Oireachtas Joint and Select Committees

Tuesday, 16 April 2019

Joint Oireachtas Committee on Agriculture, Food and the Marine

Future of the Beef Sector: Discussion (Resumed)

Mr. Patrick Kent:

On sexed semen, the conception rates are lower. It is fine to use on heifers the first time. The dam breed will have to be put on the card of the calves. Otherwise farmers are buying a pig in a poke. It must be on the mart board because with the colours of some of these Kiwis the farmers do not know what they are buying. They are sold as Angus and the farmers do not realise that the dam is a Jersey-Kiwi cross. We need to get that information on the board in the marts and on the card. That must be done.

We must focus the minds of people working for the Government on large salaries and piggy-backing on our beef farmers. There has to be an independent hanging there. These people must be let off for a year or two. Let them go on holidays, put them on the equivalent of the farm assist and let them suffer what farmers are suffering. Then they might get around to getting the marketing right. They must get it right. It is selling the most easily marketed product in the world. It is grass fed and has the proper omega balance and so forth. Nobody in the world could compete with us if we marketed it correctly, but we do not have the marketing people in gear. They are just sitting on their hands and dumping it into the English market. We need to get some of the high prices that it is commanding in the restaurants in Europe back into the farmers' pockets.

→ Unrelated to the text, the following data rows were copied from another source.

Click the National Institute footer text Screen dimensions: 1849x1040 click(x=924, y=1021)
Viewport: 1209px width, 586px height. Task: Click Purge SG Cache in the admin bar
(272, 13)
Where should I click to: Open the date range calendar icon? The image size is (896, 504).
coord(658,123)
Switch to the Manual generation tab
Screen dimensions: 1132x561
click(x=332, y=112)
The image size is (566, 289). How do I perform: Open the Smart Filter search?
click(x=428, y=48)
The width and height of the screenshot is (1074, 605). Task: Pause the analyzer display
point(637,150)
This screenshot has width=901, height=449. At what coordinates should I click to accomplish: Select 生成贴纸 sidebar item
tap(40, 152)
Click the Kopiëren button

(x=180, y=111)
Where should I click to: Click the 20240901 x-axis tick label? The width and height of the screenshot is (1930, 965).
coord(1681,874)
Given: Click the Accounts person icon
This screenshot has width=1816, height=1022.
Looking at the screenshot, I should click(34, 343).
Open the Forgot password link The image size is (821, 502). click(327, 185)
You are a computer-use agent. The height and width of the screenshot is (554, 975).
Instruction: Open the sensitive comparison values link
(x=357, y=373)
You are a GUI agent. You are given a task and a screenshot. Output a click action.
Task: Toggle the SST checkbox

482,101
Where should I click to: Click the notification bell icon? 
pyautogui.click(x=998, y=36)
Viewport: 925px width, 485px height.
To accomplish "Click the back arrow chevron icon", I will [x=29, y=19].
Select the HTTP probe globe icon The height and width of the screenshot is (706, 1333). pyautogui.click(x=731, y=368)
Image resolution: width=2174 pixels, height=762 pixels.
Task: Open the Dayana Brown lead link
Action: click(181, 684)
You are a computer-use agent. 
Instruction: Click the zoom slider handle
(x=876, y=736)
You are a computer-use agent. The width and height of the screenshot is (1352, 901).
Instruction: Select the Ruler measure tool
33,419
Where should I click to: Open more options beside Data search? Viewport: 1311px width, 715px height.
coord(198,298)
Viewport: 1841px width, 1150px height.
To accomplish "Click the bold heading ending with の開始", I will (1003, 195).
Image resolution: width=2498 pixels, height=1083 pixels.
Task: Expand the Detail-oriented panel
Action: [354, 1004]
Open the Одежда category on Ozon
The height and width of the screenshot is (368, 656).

As regards producing above 30,000 or 40,000, it has been a tradition that when the factories got more than 30,000 per week they cut the price and so forth. That must be monitored as well. Regarding the potential to sell another 10,000 of these minced up dairy cows, I believe there is potential to do it if the marketing is right. The product is certainly okay at a price. It is a seriously good product, and everybody will say that. It has the flavour, it is grass fed and has the right balance of nutrients.

I do not want to talk us into a dark hole of producing less. I would not advise farmers to start borrowing to produce more, but where they are in a system of production in which they know their costs to continue to produce below the cost of production is a no-no. Farmers will have to examine their consciences on that. Using up a single farm payment producing beef for big conglomerates that have a monopoly on the industry here cannot, and will not, continue. I know farmers who are changing. This winter is finishing many of them. From a GNP point of view this country will go into a serious decline in its production of beef. We will not be worrying about 30,000 per year but about less than that if we do not support these farmers, give some type of incentive and get money back into farmers' pockets.

Then there is the volume of paperwork farmers are doing and the compliance they must go through. The consumer is not demanding this at all. We have asked people from Tesco and so forth and they have never heard of restrictions with weight limits, residencies and the like. That is all conjured up between Bord Bia and the meat industry. Bord Bia is probably the main quango whose viability I would question. It is fantastic with statistics on where the meat is going, but that is a has-been. Getting the meat into new markets and getting a decent price for it back to the farmer is where the focus should be. We also must focus on sustainability. Keeping beef farmers in production must be the Government's priority. It is money well spent. It keeps rural Ireland alive. It is good for tourism as well because it makes Ireland look good. Eating beef also keeps people healthy. The knock-on effects across the economy are superb.